Types of Risk preference Investor
Depending on the expected values of return and standard deviations, the risk preferences of investors can be categorized into the following three types
- Risk-Averse Investors
- Risk-Neutral Investors
- Risk-Seeking Investors
Risk-averse investors prefer to take lesser risks. They attach lower utility to increasing wealth. In other words, risk-averse investors try to skip investments that have a higher potential to lose rather than profit from the investments.
An example of risk-averse investors is the case of retiring individuals for whom higher returns from an investment are less meaningful than a loss arising from the investments.

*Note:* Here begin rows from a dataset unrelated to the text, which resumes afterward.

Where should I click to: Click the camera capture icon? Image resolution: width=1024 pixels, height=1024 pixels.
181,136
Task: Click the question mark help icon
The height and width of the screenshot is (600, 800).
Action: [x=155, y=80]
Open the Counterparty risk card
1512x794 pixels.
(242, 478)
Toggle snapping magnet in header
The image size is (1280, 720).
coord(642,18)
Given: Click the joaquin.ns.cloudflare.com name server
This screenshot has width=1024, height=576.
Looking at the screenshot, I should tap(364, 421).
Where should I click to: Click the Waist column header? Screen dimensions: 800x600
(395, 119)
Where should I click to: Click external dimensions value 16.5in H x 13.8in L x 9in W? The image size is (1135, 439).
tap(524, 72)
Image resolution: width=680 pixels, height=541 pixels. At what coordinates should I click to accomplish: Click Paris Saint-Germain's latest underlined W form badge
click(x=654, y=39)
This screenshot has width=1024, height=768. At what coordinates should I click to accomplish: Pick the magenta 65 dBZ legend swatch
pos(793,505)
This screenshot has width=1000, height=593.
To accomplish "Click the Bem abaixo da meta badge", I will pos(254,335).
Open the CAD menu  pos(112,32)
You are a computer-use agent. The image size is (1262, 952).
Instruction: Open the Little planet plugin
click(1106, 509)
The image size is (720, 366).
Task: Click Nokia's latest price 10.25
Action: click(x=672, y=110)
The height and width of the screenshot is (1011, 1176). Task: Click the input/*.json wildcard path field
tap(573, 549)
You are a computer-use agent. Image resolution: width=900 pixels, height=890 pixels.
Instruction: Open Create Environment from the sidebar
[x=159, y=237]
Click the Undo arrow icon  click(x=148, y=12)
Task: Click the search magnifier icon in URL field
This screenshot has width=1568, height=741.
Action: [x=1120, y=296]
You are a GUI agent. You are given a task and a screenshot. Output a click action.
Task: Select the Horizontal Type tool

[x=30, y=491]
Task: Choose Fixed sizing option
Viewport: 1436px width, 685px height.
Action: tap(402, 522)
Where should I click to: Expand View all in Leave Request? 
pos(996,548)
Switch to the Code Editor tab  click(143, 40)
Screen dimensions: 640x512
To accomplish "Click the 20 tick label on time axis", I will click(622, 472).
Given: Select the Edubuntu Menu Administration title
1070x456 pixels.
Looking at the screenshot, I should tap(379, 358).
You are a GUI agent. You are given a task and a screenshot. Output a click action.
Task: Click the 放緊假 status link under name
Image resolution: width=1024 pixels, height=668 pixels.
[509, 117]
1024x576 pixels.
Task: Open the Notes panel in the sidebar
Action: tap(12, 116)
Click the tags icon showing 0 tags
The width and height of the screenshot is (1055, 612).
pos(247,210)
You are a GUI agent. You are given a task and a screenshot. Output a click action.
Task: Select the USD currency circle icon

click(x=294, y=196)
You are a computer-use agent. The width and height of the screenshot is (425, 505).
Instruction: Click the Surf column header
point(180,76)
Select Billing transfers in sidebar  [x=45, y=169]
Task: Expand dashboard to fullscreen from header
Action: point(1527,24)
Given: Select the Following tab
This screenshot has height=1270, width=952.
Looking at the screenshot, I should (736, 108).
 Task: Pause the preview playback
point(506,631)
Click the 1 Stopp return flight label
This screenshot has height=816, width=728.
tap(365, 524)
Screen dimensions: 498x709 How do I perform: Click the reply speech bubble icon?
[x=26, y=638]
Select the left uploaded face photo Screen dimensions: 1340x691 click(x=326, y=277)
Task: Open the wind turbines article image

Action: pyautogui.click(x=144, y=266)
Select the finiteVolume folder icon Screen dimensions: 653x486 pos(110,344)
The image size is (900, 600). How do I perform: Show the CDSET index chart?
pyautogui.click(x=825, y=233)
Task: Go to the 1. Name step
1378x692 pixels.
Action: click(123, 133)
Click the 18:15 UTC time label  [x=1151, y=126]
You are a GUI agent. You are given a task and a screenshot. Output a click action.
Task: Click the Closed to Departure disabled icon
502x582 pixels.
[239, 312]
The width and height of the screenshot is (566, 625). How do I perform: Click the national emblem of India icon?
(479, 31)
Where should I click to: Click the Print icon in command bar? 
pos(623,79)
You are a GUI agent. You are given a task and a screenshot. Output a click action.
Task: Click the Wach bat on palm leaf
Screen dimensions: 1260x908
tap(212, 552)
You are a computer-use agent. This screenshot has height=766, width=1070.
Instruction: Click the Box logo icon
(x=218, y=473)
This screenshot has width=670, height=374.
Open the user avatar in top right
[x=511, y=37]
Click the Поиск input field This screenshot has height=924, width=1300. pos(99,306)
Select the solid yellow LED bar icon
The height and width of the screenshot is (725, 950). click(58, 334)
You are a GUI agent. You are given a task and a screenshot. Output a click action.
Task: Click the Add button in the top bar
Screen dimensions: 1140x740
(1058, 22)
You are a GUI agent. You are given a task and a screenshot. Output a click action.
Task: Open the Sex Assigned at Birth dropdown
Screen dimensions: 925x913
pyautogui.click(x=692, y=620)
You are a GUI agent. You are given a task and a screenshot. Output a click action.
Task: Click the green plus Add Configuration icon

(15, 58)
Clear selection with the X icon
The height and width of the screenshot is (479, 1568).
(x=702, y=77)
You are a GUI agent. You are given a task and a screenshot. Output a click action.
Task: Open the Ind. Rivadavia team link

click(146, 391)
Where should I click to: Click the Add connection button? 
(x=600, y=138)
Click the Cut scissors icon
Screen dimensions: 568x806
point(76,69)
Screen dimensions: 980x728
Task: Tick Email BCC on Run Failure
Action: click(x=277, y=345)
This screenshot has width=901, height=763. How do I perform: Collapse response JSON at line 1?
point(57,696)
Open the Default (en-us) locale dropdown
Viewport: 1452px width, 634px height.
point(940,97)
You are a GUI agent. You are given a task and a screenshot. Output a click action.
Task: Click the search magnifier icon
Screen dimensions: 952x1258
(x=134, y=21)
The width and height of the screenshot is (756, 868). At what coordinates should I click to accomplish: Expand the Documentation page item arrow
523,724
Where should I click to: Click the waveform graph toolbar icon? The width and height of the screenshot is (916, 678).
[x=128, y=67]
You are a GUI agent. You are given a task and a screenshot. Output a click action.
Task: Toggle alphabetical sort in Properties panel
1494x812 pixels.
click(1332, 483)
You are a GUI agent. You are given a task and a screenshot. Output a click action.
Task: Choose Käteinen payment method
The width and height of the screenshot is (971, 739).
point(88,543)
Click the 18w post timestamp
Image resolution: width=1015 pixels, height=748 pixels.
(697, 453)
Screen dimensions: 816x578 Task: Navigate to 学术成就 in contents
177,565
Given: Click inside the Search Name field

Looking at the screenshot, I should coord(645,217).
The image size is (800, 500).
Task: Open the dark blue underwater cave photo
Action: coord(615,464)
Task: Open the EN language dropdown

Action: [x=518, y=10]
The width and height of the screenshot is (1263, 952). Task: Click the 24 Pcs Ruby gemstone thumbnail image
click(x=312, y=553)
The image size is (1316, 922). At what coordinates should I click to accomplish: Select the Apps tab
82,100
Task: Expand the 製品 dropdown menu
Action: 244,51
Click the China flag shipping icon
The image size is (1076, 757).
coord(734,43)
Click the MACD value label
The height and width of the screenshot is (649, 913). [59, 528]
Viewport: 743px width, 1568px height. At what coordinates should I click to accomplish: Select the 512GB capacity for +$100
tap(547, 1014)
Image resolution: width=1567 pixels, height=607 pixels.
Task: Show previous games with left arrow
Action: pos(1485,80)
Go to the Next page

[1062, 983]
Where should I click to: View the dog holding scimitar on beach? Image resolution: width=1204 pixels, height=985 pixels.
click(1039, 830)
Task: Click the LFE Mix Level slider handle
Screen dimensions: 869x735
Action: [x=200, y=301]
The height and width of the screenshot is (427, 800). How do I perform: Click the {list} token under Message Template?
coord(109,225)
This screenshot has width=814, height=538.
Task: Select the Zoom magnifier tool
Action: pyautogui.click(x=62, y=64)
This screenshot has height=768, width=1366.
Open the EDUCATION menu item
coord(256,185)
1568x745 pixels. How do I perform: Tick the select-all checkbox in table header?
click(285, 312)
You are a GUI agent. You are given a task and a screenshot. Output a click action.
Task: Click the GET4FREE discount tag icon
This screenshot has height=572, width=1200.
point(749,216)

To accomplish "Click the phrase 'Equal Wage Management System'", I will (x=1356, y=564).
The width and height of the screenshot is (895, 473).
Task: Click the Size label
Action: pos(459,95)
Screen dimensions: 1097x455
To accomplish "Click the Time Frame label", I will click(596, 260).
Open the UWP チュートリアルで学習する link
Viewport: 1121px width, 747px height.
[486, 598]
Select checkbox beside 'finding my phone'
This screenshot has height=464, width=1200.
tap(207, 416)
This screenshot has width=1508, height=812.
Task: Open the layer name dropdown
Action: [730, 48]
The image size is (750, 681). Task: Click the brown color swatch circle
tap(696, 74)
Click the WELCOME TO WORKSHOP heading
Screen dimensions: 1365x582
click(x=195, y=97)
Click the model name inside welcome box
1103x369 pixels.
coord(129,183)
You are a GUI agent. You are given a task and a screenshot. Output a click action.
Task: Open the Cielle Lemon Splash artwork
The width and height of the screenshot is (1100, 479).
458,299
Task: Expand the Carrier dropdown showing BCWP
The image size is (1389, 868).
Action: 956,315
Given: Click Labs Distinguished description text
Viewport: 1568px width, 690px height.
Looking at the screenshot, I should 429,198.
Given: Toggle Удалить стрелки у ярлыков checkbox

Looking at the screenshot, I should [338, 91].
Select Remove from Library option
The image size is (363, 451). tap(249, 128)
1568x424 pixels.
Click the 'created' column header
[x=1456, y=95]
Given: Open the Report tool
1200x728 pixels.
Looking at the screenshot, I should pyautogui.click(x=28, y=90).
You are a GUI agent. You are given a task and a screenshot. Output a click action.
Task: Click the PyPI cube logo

They would prefer to skip the potential rise in wealth and stick to minimal returns with their funds and therefore would seek less risk and returns in the process.
Risk-neutral investors attach the same utility to increase in wealth and decrease in wealth. It is of no consideration whether a potential investment would gain wealth and return high amounts of profits, or it would be loss-making in the long run. They are neutral to the potential increase or decrease of wealth.
Risk-neutral investors are the ones who want to invest their money depending on their ideas of gain or loss rather than analyzing or checking the risks associated with an investment.
Risk-seeking investors attach more utility to increasing wealth even if it means they would have to take more risk in the process.
In the process of investing, risk-seeking investors look for the potential gain of wealth from the investments.
Risk-seeking investors are the ones who get higher returns on their investments, although they may lose more money from an investment as well.
As an example, we could consider individuals who invest in property as a class of risk-seeking investors because property prices fluctuate more often than other forms of investment.